One winter day in 1949, Walter Chandoha (1920-2019) was returning home when he found a kitten lost in the snow. He took it to his house and this changed his life forever. The cat was very calm but at a certain time of the night he would go crazy and start jumping in a cat ritual that it repeated every day.

The Crazy Cat
Chandoha took a series of photos of him and sent them to various newspapers. At the time, he was trying to make a living as a freelance photographer and was surprised when his photos of the cat were very well-received.

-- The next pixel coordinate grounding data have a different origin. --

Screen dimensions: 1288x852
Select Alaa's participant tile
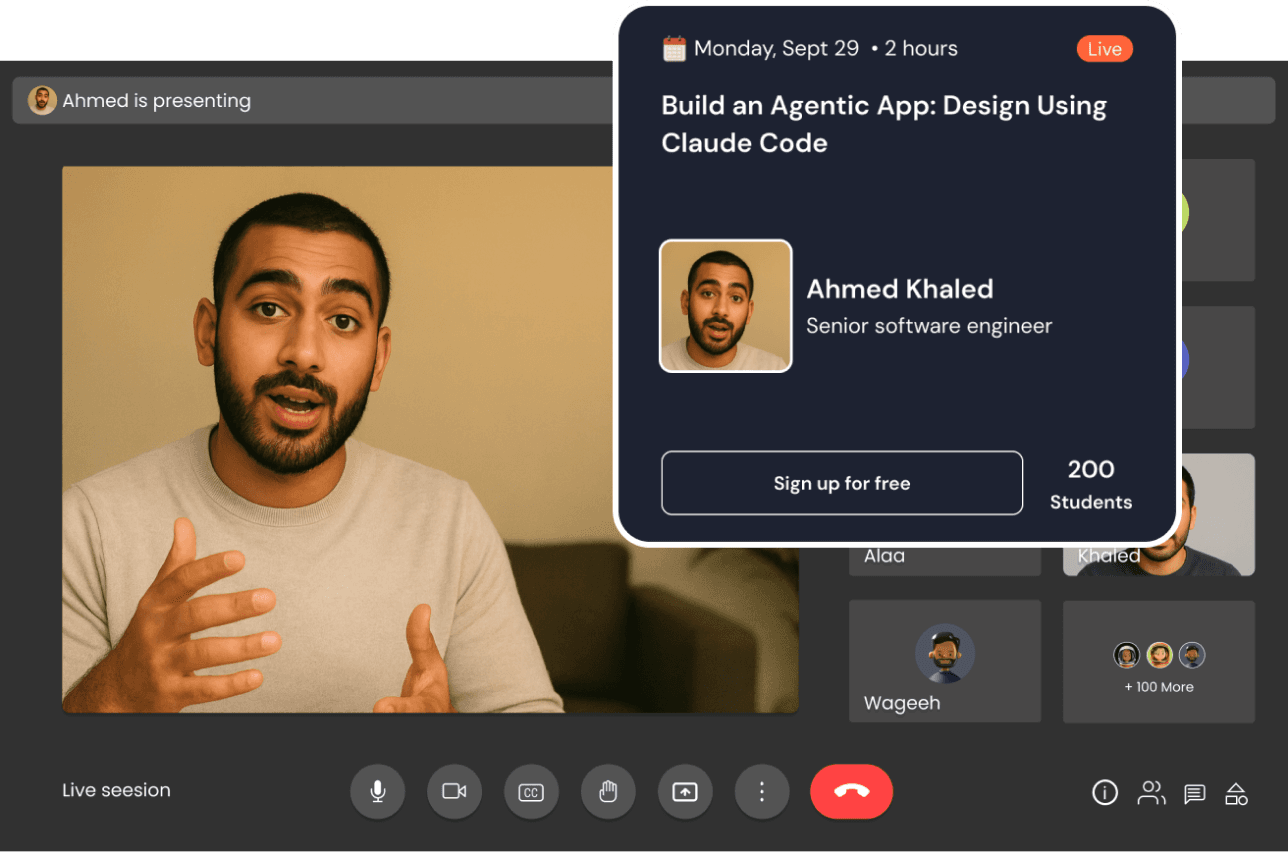(x=944, y=560)

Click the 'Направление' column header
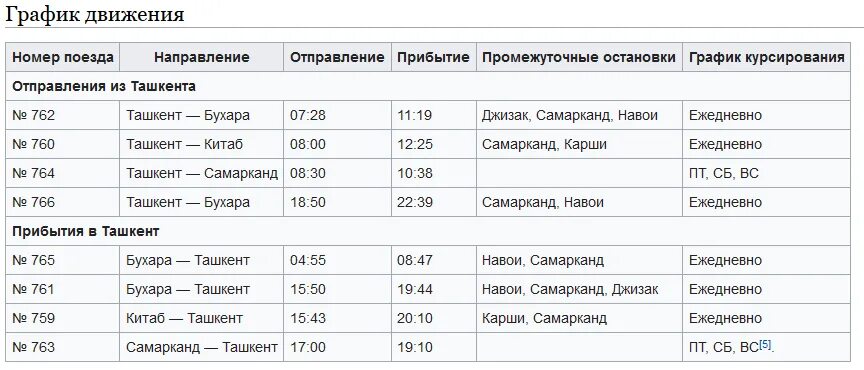[x=202, y=57]
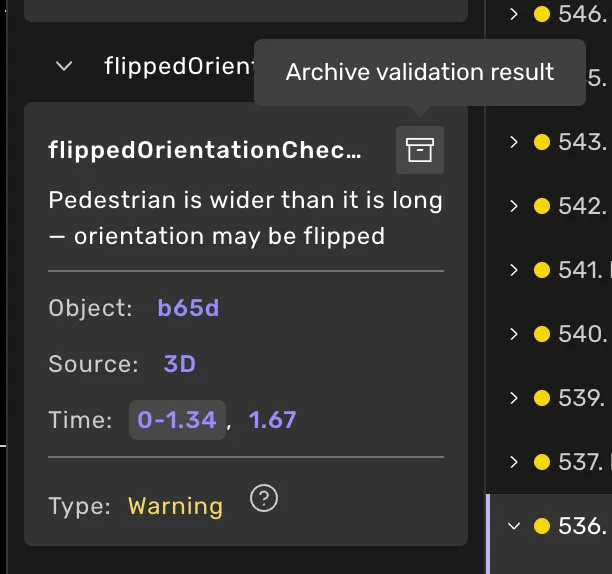The image size is (612, 574).
Task: Click the flippedOrientationChec... card title
Action: (x=205, y=150)
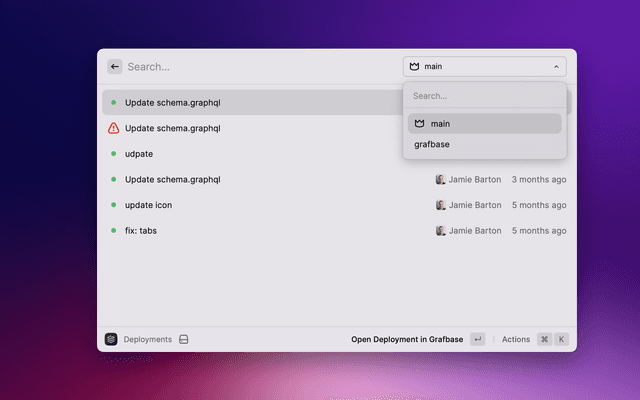The height and width of the screenshot is (400, 640).
Task: Click Open Deployment in Grafbase action
Action: 407,339
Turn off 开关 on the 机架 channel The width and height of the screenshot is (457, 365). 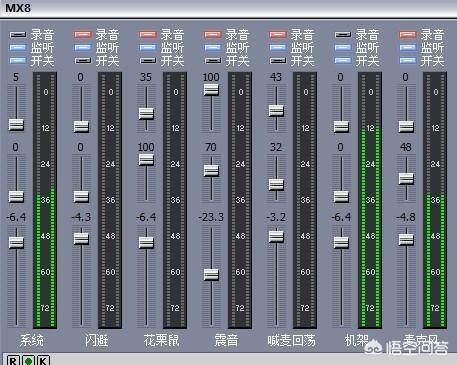pos(343,60)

The Start of His Livelihood
So he decided to specialize and start a career in photography and was unanimously recognized as the best pet photographer later on. This recognition has even more merit today because photos of cats and dogs are a genre unto themselves in the field of photography.

A Little About His Life
The son of Ukrainian immigrants, Walter grew up in New Jersey where he got his start in photography in one of the many amateur clubs that proliferated in the 30s, 40s and 50s in the United States. In those clubs he learned photography and developed the photos which he took.
A Patient Photographer
Cats and dogs of all species and entire litters of kittens paraded through his studio, and he patiently photographed them until he found the perfect pose.
Family Business
Although he was the photographer, his family was part of his studio. His wife was a fundamental part of the business and his sons and daughters often served as models and their faces ended up next to a cat or a dog in advertisements in the largest magazines in the United States.

Chandoha Books
35 books with his work have been published since 1951 and his archive has more than 200,000 photos of cats, dogs and other species. The publisher Taschen has compiled his best photos in two volumes, “Cats” and “Dogs”, that condense seven decades of him photographing the animals he loved the most.